Your objective:
Give again the lines from the line with "The image size is (474, 455)." to the last line of the records, exactly and in full. Do not carry over any pictures.

Records shown:
---
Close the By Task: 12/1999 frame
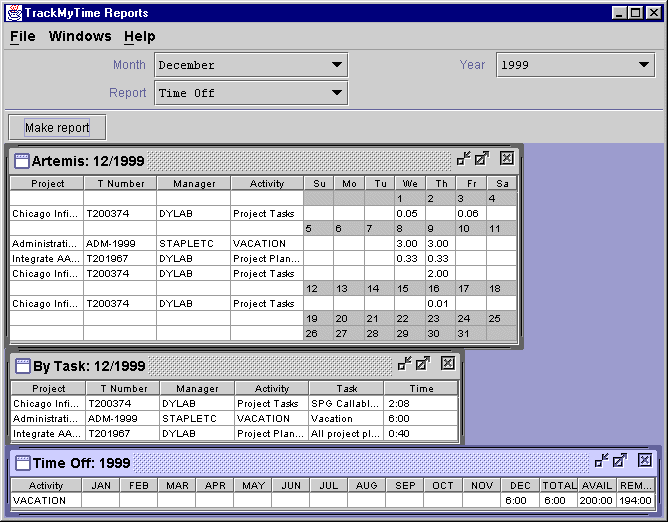 [x=447, y=364]
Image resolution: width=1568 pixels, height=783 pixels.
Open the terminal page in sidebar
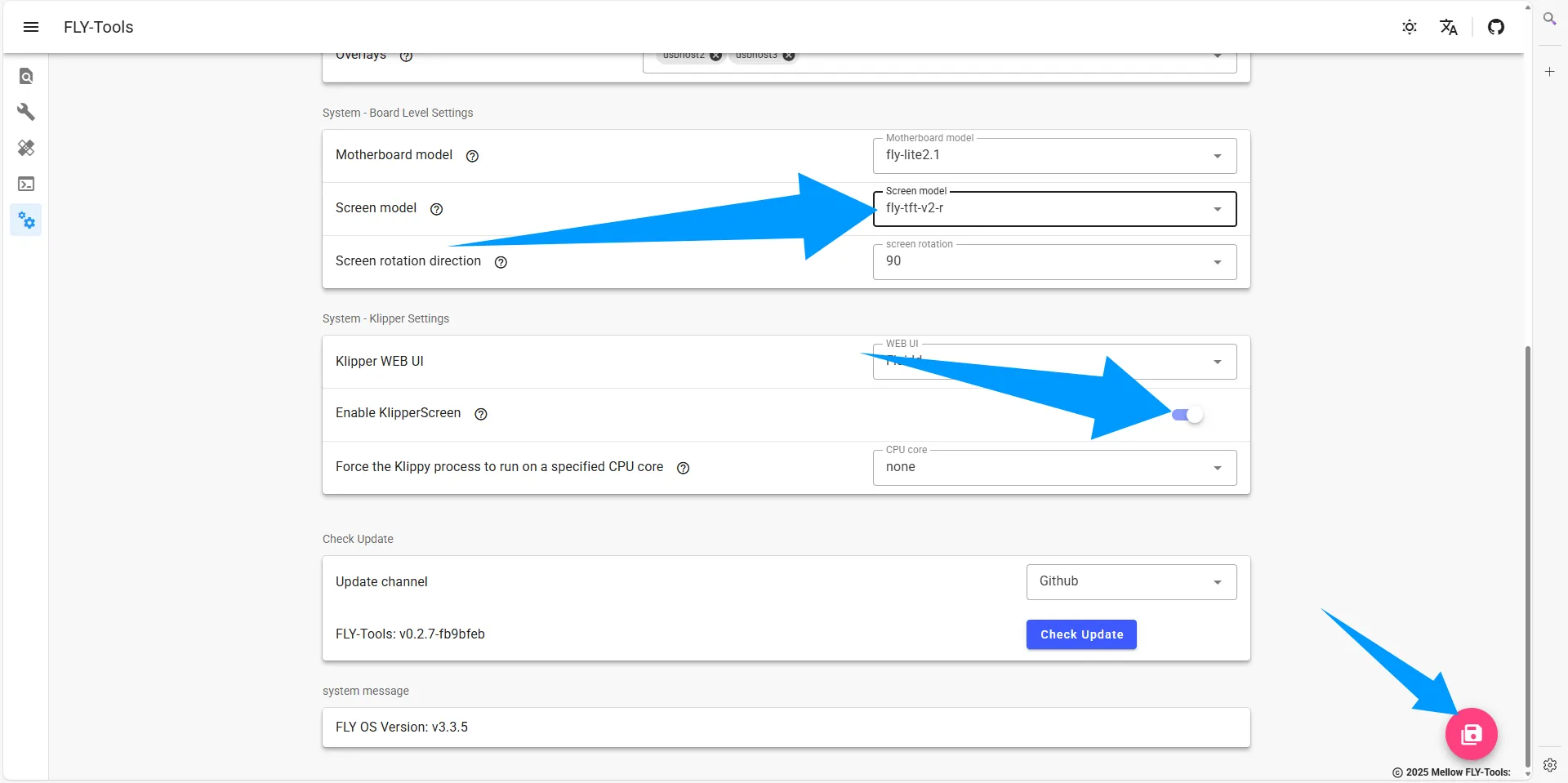pos(26,184)
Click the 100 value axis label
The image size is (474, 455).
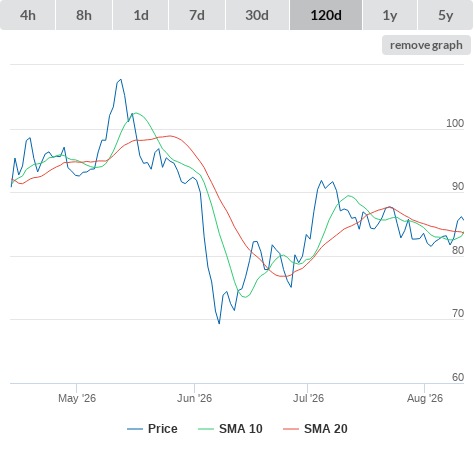455,123
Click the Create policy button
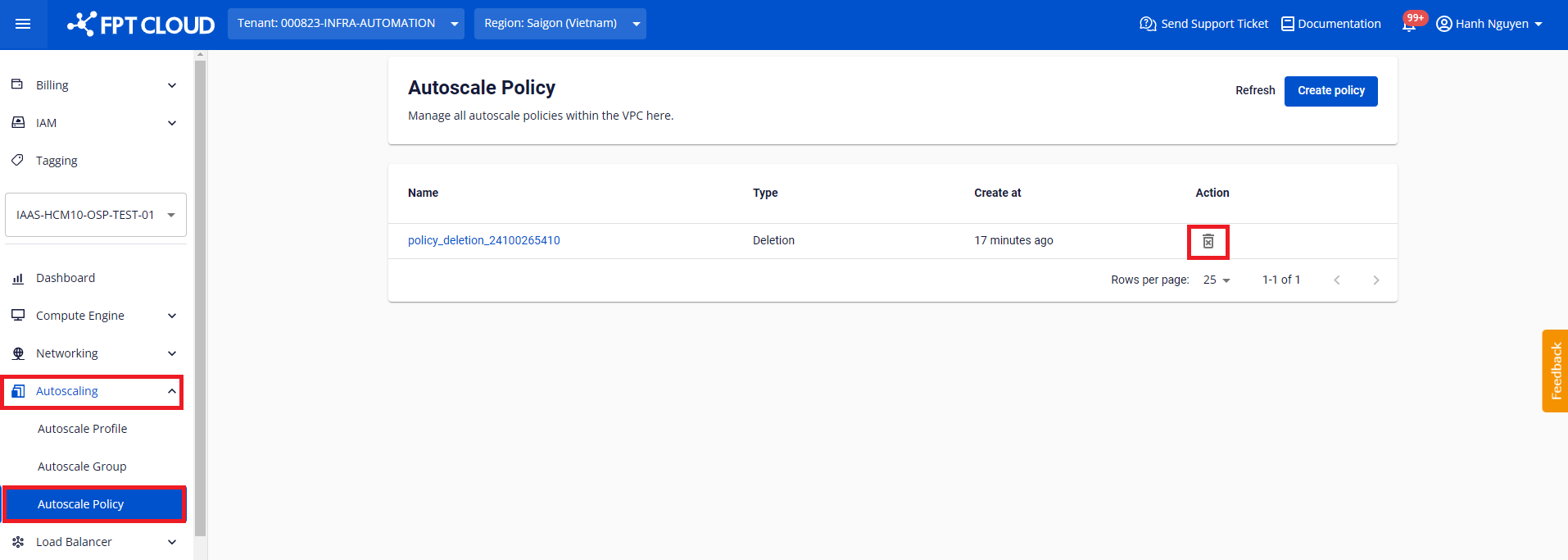1568x560 pixels. [1330, 91]
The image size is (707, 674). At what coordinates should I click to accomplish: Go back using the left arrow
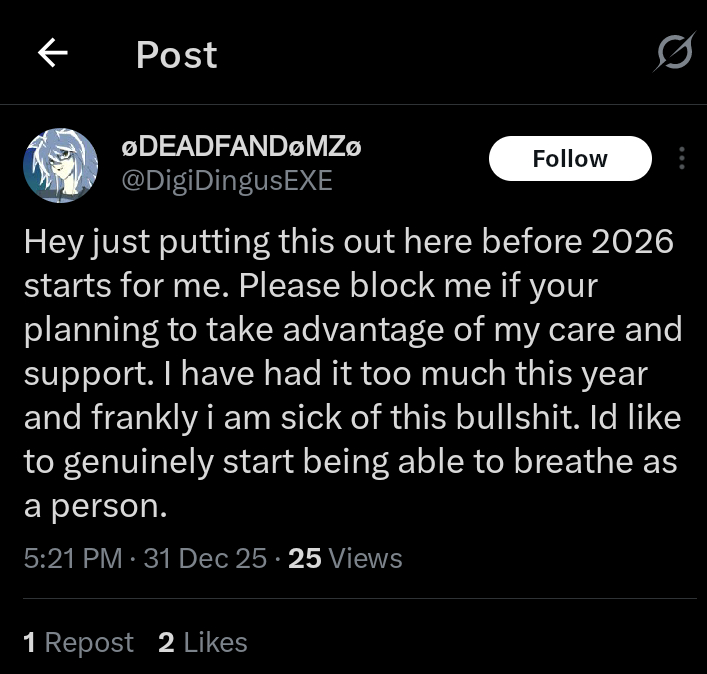pos(53,54)
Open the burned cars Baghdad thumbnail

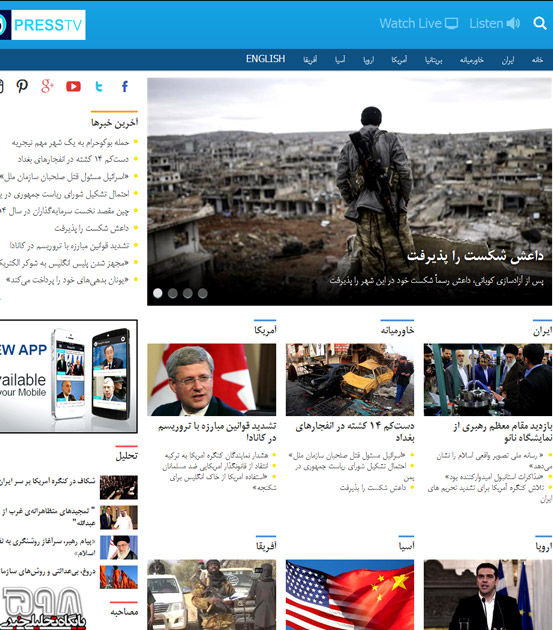[x=350, y=379]
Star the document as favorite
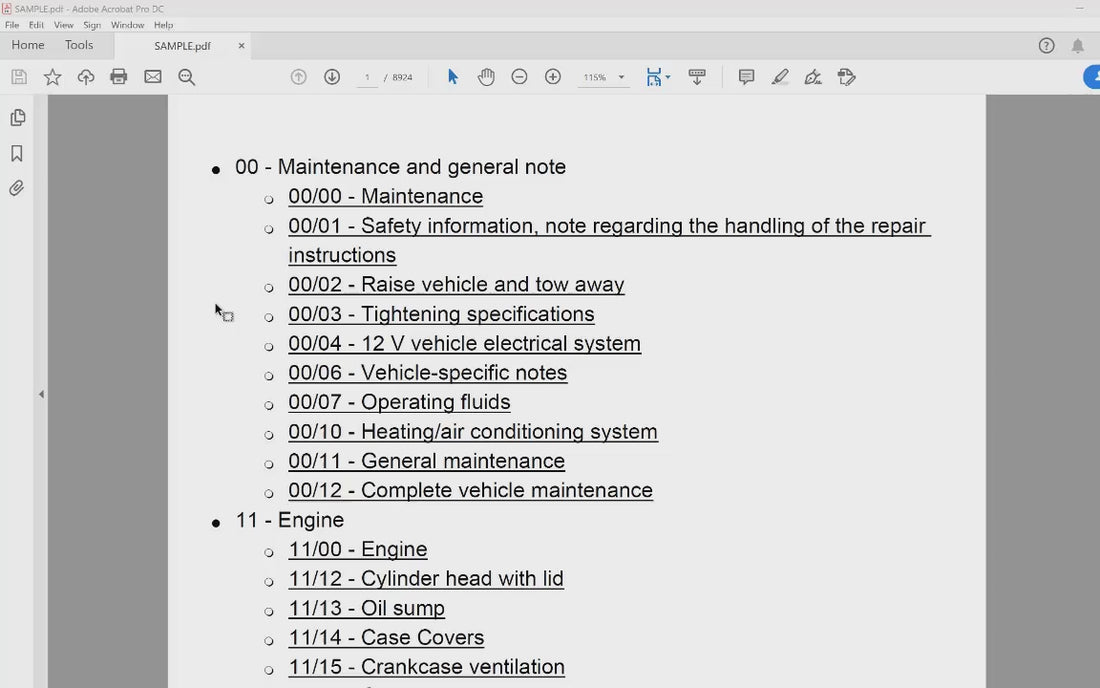 [x=52, y=76]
---
Result of this task:
The image size is (474, 455).
455,123
Click the Create policy button
1568x560 pixels. [1330, 91]
The image size is (707, 674). At what coordinates should I click to accomplish: Go back using the left arrow
pos(53,54)
Open the burned cars Baghdad thumbnail

[x=350, y=379]
Star the document as favorite
 [x=52, y=76]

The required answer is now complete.